• **TEXT PASSAGE**:
-.-.-

Six different types of spreaders were tested at two different speeds and five different prewet rates. A measurement of each of the 60 possible combinations was made by collecting the salt deposited on a test grid.

This evaluation is helping the Iowa DOT choose the most cost-effective equipment and prewet practices and also may benefit the environment by reducing the amount of salt that immediately bounces into the ditch.

Nontraditional RWIS stations

Roadway weather information systems (RWIS) are a great way to collect data. They also can be very expensive and complicated. Greenfield said, “We needed to find a cost-effective solution to the gaps in weather data. We talked to the field folks and found out what types of information were most critical to their operations and then researched the best way to get them that data. What we found was a scaled-back weather station that provides the basic atmospheric conditions at a fraction of the cost of a larger RWIS unit. The smaller units can’t provide precipitation data or support speed sensors or cameras,” said Greenfield. “But they can provide the basic weather information garages need, like pavement temperature and wind speed and direction.”

-.-.-

• **DATA SHOWN**:
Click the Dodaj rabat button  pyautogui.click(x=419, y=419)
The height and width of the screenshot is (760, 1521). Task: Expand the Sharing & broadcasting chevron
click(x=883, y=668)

-.-.-

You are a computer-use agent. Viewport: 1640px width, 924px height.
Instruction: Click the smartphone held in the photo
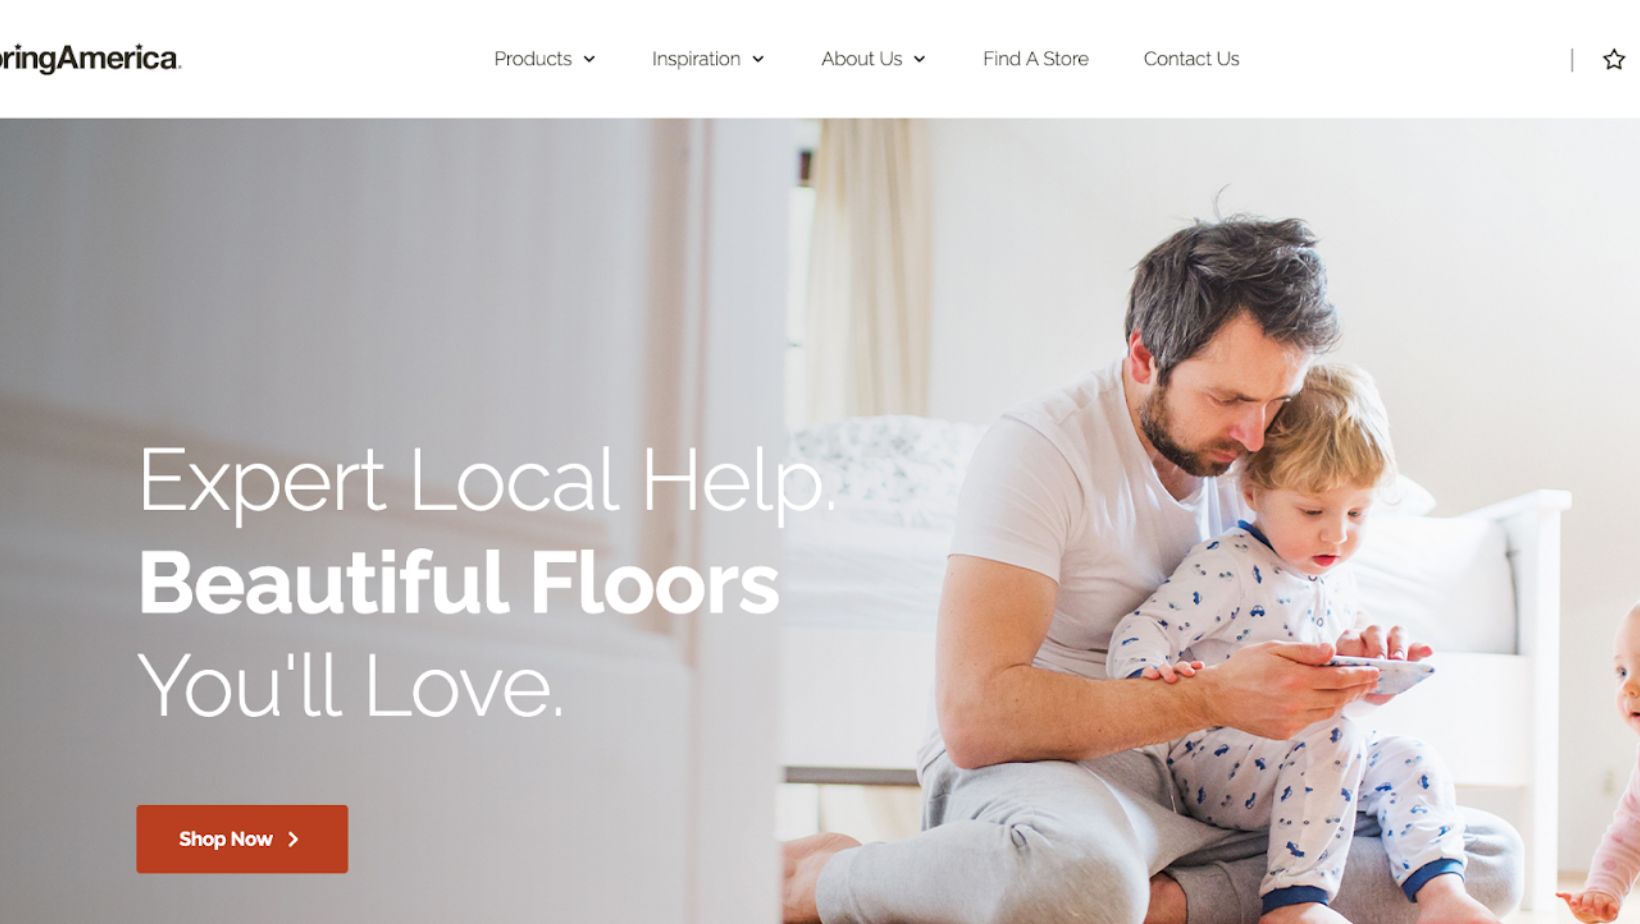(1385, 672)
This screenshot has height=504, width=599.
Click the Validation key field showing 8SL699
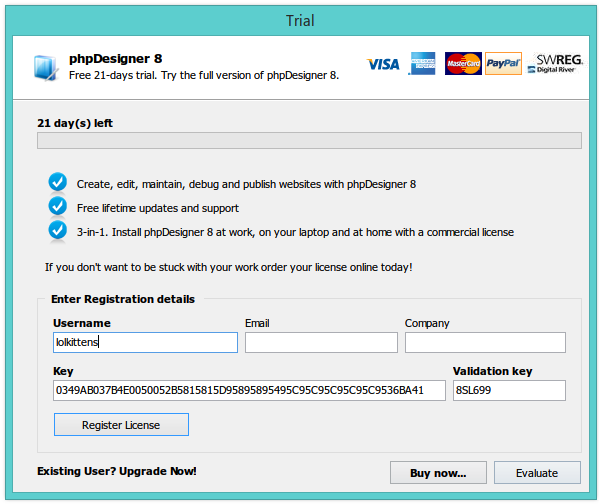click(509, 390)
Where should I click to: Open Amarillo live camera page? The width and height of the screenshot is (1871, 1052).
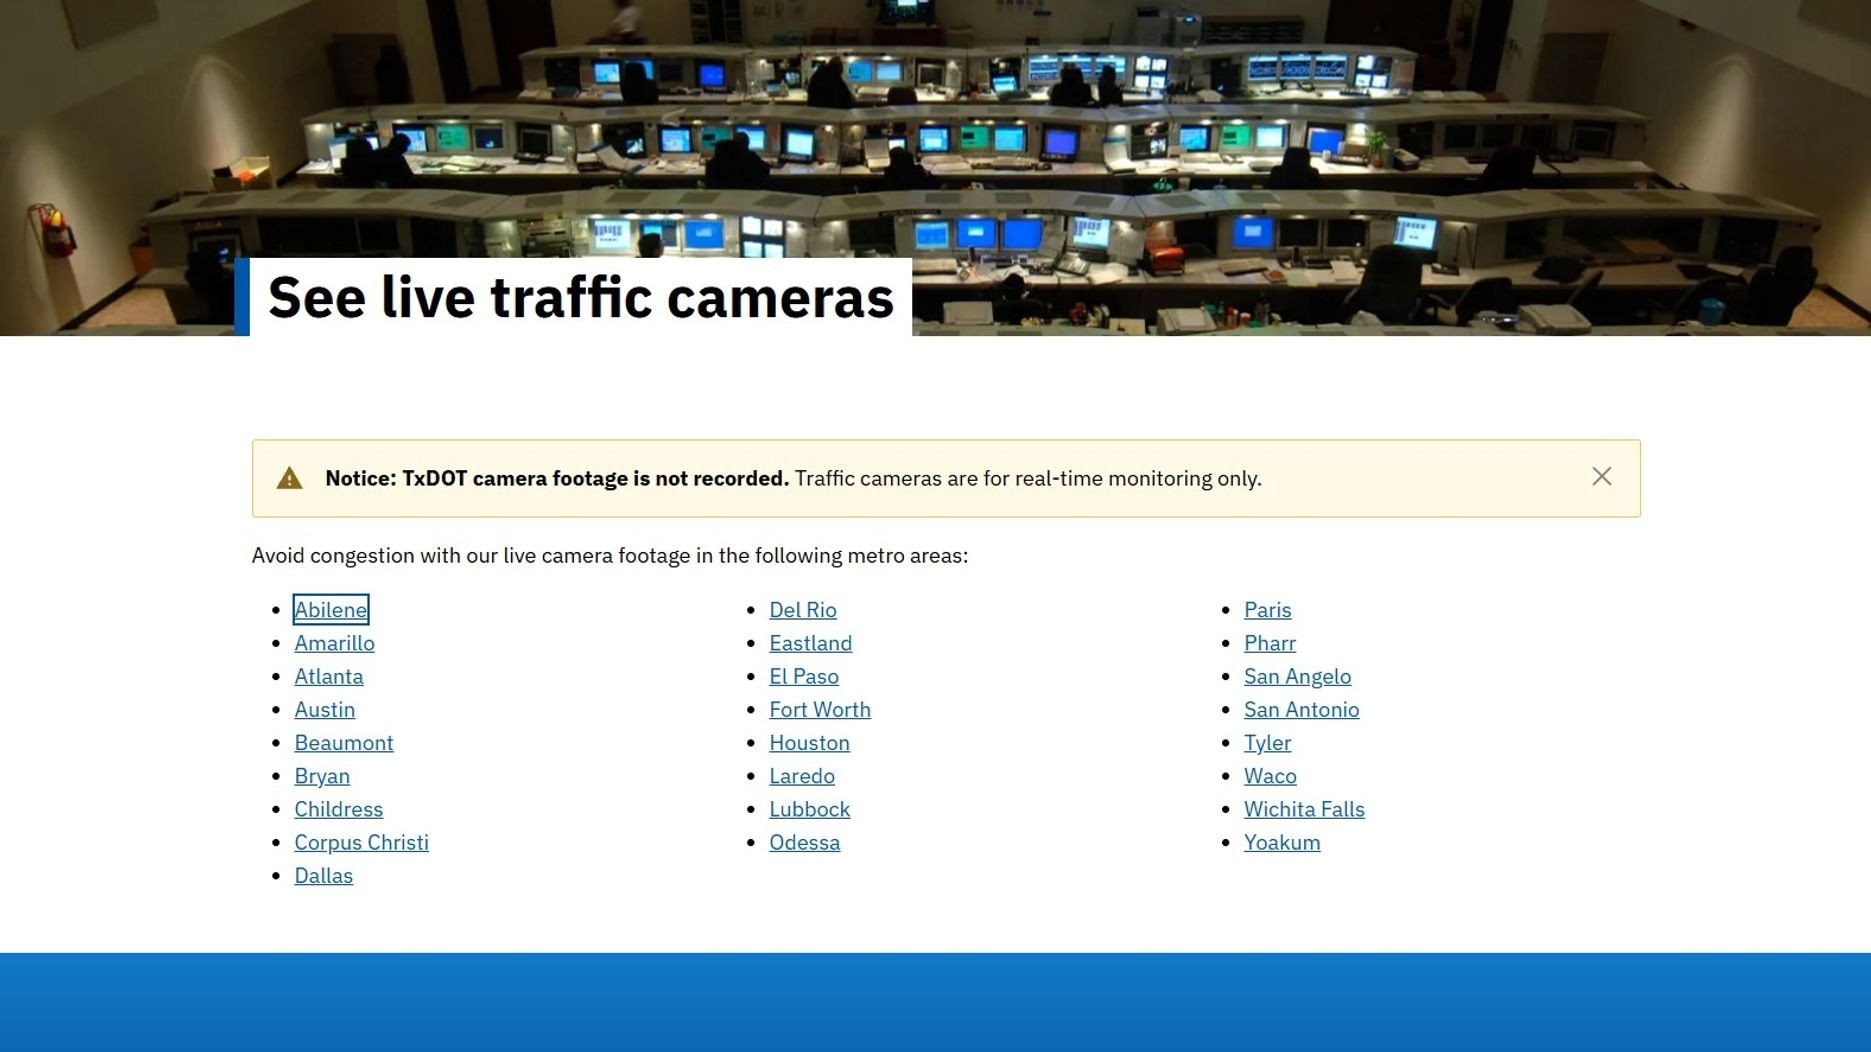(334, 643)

-.-.-

• **REQUIRED WORK**: Copy the Iowa DOT text above word for word, from "This evaluation is" up to and including "into the ditch.".

• **THE REPLY**:
This evaluation is helping the Iowa DOT choose the most cost-effective equipment and prewet practices and also may benefit the environment by reducing the amount of salt that immediately bounces into the ditch.